Co-operative Group annual meeting to discuss governance and austerity measures

Delegates to the Co-operative Group’s annual meeting this month will be discussing austerity measures at the society, while a special meeting will deal with changes in governance. Motions...

Delegates to the Co-operative Group’s annual meeting this month will be discussing austerity measures at the society, while a special meeting will deal with changes in governance.

Motions submitted by regional boards of the Group will discuss a variety of “cost reduction” measures on 17 May in Manchester, from pay ratios and pay cuts to expenditure at the society.

The Scotland and Northern Ireland region calls on the Group board to research and adopt a policy on pay ratios by the November half-yearly-meeting to “tackle wider inequality”.

A response from the board said it is currently looking at an overall reward strategy that would be applicable across the whole Group, but it is not specifically looking at pay ratios since it needs to be able to compete with the market.

The same region also called for elected members to voluntarily take a cut in fees of 10% across all tiers of the structure. The Group board said such a decision needs a vote in a general meeting, and if this motion passes this stage, then a proposal will be looked at for the half-yearly-meeting.

The central and eastern region said it recognises the Group’s “serious financial situation” and submitted a motion saying that in times of austerity and potential redundancies, increases in remuneration for the executive should not occur. It also called for the London office to be reviewed.

A board response to the motion said: “Controlling costs is not an ‘austerity measure’, it is sound management. It is a standard requirement of any well-run business. Today, the Co-op does not manage its costs well. The processes, controls and systems of measurement are not performing well enough for us to be as efficient as we need to be.

“Ask any colleague member in the business and they will tell you about our overly complex, ineffective and broken processes and controls that they have to work with and manage every working day. This is something all our colleagues recognise.”

Central and eastern also submitted a motion, similar to one from the Wales region, that raised concerns about selling food items and providing funeral services that reflect local communities.

A response from the board said local and regional is one element of the True North strategy to differentiate its food offering, and predicted that, by this time in 2015, the Group would be recognised as a leading supporter of local and regional food producers.

Following the annual meeting, a special general meeting will ask delegates to agree to “high level fundamental principles” intended to form the basis of the Group’s future governance framework. With the Myners Review being used as inspiration, delegates are not being asked to vote on the final report, which will be presented before the meeting.

The full motion asks delegates to agree to reform that includes a highly competent and qualified board, ways for the membership to hold the board to account, a move to one-member-one-vote board elections and rules to prevent de-mutualisation.

The motion asks the meeting to agree to:

• The creation of a board of directors elected by members that is individually and collectively qualified to lead an organisation of the size and complexity of the Co-operative Group.

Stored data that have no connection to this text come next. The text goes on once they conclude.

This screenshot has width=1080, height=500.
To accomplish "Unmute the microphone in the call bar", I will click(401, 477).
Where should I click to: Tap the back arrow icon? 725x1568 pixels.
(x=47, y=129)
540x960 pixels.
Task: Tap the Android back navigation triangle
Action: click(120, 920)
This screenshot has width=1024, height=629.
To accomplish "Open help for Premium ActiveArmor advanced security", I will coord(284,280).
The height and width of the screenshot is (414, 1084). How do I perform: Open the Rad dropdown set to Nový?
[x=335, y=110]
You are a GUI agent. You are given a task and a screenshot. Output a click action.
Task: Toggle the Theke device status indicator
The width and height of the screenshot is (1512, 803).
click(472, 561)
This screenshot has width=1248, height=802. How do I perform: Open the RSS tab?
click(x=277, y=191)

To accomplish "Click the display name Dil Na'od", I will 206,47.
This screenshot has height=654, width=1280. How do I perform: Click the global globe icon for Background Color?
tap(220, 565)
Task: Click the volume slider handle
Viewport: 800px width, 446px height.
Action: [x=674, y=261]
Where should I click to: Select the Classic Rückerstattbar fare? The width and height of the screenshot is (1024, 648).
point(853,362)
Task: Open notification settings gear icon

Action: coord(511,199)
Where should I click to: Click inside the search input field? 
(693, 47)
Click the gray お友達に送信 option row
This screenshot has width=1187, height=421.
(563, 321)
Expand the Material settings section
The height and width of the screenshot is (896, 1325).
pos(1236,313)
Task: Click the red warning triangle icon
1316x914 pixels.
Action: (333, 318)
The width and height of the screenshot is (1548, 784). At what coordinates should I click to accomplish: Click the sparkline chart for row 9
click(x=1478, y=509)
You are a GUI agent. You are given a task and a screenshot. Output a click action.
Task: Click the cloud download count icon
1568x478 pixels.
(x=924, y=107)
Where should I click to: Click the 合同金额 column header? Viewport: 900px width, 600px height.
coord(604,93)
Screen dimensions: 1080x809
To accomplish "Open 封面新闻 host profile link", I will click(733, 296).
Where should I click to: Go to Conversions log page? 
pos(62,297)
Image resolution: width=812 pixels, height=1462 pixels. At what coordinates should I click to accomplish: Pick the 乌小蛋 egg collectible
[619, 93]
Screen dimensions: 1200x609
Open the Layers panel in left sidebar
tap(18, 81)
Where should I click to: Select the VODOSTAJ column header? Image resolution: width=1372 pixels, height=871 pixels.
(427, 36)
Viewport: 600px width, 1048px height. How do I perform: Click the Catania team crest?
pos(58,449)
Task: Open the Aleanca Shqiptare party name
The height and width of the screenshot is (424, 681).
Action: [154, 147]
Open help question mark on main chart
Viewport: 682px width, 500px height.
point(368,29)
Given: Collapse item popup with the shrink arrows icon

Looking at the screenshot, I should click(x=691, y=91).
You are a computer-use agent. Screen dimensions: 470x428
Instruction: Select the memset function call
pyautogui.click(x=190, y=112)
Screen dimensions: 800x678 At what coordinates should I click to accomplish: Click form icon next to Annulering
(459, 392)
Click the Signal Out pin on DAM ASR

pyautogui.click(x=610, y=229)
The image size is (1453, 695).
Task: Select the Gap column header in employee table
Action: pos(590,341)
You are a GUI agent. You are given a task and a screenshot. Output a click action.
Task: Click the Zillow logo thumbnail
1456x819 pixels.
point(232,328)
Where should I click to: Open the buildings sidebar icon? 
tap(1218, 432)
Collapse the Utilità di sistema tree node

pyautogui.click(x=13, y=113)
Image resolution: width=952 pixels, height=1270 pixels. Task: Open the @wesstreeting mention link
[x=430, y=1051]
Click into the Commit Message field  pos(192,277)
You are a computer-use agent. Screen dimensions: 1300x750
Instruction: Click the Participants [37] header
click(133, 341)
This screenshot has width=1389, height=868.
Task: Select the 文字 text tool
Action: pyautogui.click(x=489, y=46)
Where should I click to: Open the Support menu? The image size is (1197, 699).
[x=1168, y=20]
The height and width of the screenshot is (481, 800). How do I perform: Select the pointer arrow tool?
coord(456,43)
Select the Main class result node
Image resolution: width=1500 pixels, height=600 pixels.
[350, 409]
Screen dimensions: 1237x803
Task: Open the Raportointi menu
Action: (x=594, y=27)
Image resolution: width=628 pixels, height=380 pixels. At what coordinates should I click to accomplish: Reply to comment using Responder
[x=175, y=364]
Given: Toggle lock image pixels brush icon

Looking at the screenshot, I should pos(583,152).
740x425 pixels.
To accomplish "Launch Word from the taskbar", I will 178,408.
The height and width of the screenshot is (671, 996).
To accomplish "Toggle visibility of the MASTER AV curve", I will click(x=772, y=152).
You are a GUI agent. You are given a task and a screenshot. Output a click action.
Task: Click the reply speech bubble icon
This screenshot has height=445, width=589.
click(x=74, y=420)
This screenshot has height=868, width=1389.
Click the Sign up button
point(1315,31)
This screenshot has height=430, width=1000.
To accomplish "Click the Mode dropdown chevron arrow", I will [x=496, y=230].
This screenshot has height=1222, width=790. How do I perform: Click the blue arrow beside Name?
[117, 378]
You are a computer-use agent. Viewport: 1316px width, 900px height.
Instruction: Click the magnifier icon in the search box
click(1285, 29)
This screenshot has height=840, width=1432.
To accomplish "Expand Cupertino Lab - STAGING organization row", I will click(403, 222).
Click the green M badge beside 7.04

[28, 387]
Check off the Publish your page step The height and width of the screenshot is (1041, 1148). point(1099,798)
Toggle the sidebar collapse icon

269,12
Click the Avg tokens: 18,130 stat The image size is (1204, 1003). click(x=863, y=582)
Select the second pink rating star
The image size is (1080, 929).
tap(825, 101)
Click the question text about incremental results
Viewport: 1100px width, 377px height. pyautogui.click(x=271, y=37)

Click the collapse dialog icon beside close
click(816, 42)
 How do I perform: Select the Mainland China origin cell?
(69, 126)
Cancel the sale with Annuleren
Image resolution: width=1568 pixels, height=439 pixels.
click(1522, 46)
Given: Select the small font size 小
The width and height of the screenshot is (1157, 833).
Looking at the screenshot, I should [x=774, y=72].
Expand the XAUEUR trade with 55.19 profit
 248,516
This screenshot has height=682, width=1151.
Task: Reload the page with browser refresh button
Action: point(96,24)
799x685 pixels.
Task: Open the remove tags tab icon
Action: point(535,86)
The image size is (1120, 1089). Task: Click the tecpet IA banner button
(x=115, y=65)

• The establishment of a structure that gives the Co-operative Group’s members appropriate powers to hold the board properly to account for the performance of the business and adherence to co-operative values and principles.

• A move to the concept of ‘one-member-one-vote’, with appropriate representation for independent co-operative societies.

• The inclusion of necessary provisions in the Rules for The Co-operative Group to protect against de-mutualisation.